▽
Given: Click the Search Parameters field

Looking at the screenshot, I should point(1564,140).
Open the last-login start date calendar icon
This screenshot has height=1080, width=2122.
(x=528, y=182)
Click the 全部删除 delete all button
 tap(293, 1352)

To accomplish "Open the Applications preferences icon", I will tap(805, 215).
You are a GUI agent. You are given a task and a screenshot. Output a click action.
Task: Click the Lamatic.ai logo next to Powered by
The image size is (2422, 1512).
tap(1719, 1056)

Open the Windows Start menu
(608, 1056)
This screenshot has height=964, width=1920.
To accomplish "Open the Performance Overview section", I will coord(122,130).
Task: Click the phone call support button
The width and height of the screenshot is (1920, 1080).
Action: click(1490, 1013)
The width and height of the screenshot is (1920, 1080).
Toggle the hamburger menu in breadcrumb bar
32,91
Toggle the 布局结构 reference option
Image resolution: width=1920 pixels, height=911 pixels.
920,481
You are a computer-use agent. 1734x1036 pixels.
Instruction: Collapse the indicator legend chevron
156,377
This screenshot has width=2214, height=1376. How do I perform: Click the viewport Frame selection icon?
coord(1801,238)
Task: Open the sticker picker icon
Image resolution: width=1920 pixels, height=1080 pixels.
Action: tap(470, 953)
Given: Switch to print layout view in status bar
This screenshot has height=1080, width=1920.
△
Instructions for the task. Search the listing above for the string "accomplish" and copy each line that has it.

Your solution.
To accomplish "Open the Applications preferences icon", I will tap(805, 215).
To accomplish "Open the Performance Overview section", I will coord(122,130).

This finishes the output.